Would you believe China?

But that’s about to change. In July, China notified the World Trade Organization that on Jan. 1 it will impose much stricter quality standards and will turn away shipments that don’t make the grade. In recycling, quality refers to how much non-recyclable material is mixed in with the recyclables. Anything non-recyclable is a “contaminant” that has to be removed in a sorting process. The stricter the standard, the slower and more costly the processing.

Recyclables are sold like any other commodity. Prices fluctuate according to demand. In order for recycling to be financially sustainable, the value of the recyclables has to exceed the cost of picking up the stuff, sorting it, shipping it, and recycling it into something that can be sold and shipped to someone who can use it.
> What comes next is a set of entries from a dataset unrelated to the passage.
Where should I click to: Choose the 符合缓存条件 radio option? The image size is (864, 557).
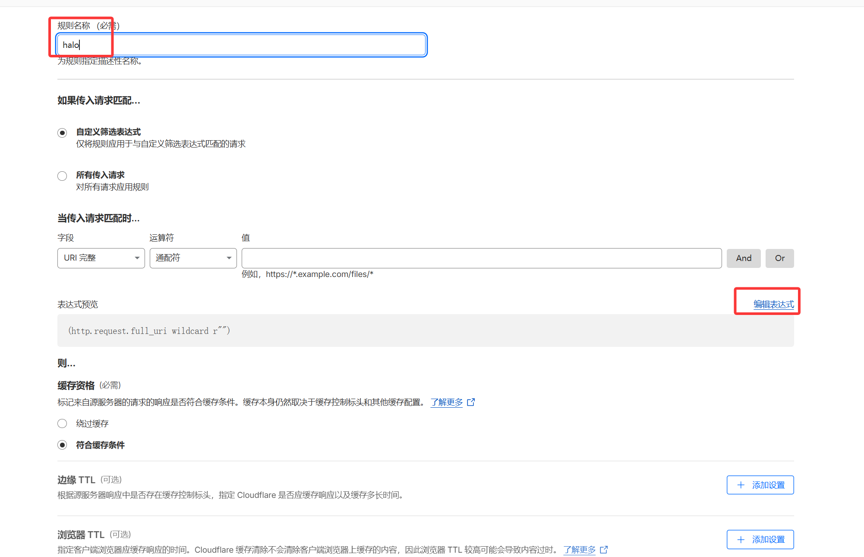click(62, 445)
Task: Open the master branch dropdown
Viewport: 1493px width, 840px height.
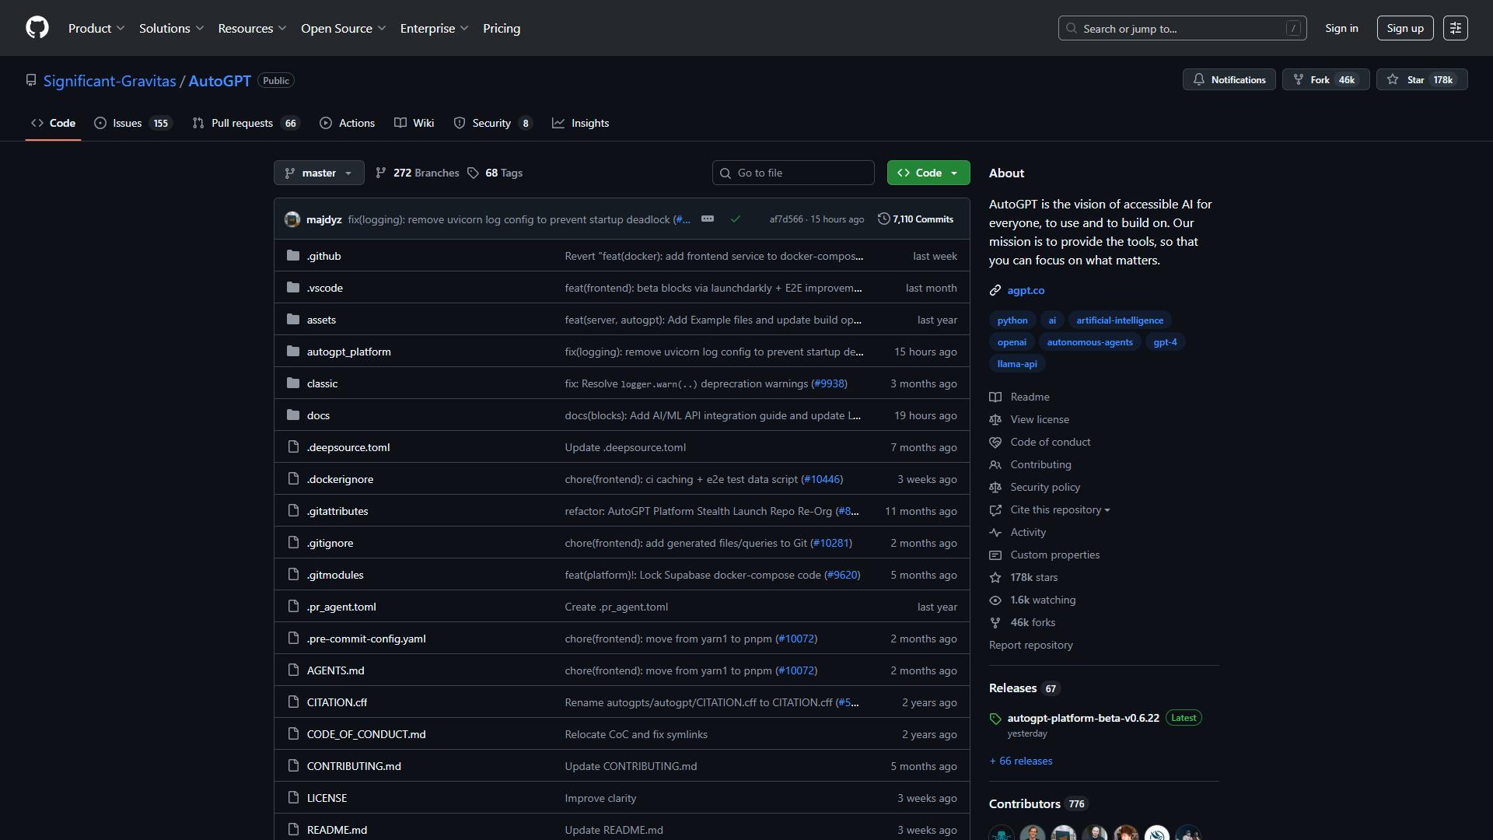Action: click(319, 173)
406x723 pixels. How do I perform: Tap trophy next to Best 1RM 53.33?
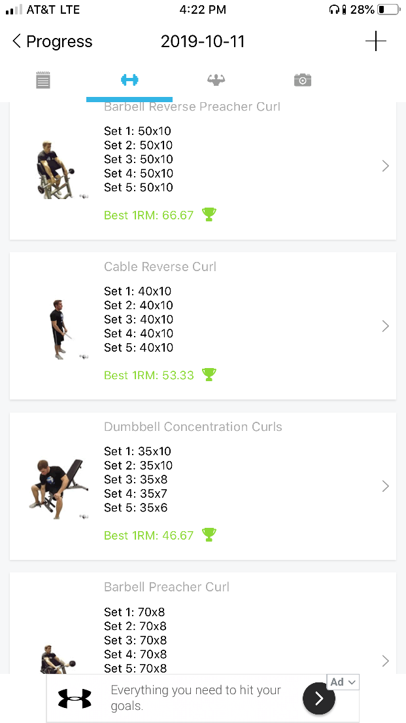point(209,374)
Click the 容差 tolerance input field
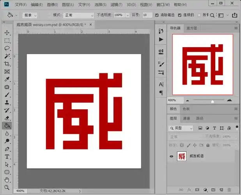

In 2016, California shipped recyclables with a value of $21 million by air to Japan, the United Kingdom and Germany. Trash worth $108 million went by rail or truck to Mexico. But $4.6 billion worth of recyclables, 15 million tons, were shipped out from California’s ports. By far the greatest share of our recyclables, 62 percent, went to China.

Seaborne exports of all commodities from California ports in 2016 totaled 63 million tons, with a vessel value of more than $89 billion. Recyclable material accounted for 24 percent of the commodities exports by weight, 5 percent by value.

Some garbage is worth more than other garbage. Mixed paper, cardboard and paperboard made up 59 percent of the weight, but ferrous and non-ferrous metals accounted for 62 percent of the value.

CalRecycle, the state agency in charge of tracking these things, doesn’t know exactly how much of the garbage on the ships originated in California, and it doesn’t have precise numbers for local jurisdictions – reporting is supposed to start in 2019 – but Californians generated an estimated 76.5 million tons of waste material in 2016. The agency says 42.7 million tons were “disposed,” meaning buried in landfills, and the remaining 33.8 million tons were “source reduced, recycled or composted.” At least a third of the 33.8 million tons was exported to overseas markets.

Last year, according to CalRecycle, the overseas shipping of recyclables created 2.1 million metric tons of greenhouse gases.

In 2011, California adopted a law that set a statewide goal of 75 percent recycling by 2020. But it’s not happening. CalRecycle reported in August that California’s overall disposal—garbage that goes to landfills—increased in 2016 for the fourth consecutive year.

Why? Some of the factors cited by CalRecycle include “relatively low disposal costs, declines in global scrap values for recyclable commodities, and limited in-state infrastructure.” The agency also blamed “increased consumption” resulting from an improving economy.

That should be good news, but CalRecycle isn’t happy.

“Even as California continues to push towards new and more aggressive recycling targets, CalRecycle has not seen a meaningful decrease in the total amount of disposal since 2009,” the agency lamented.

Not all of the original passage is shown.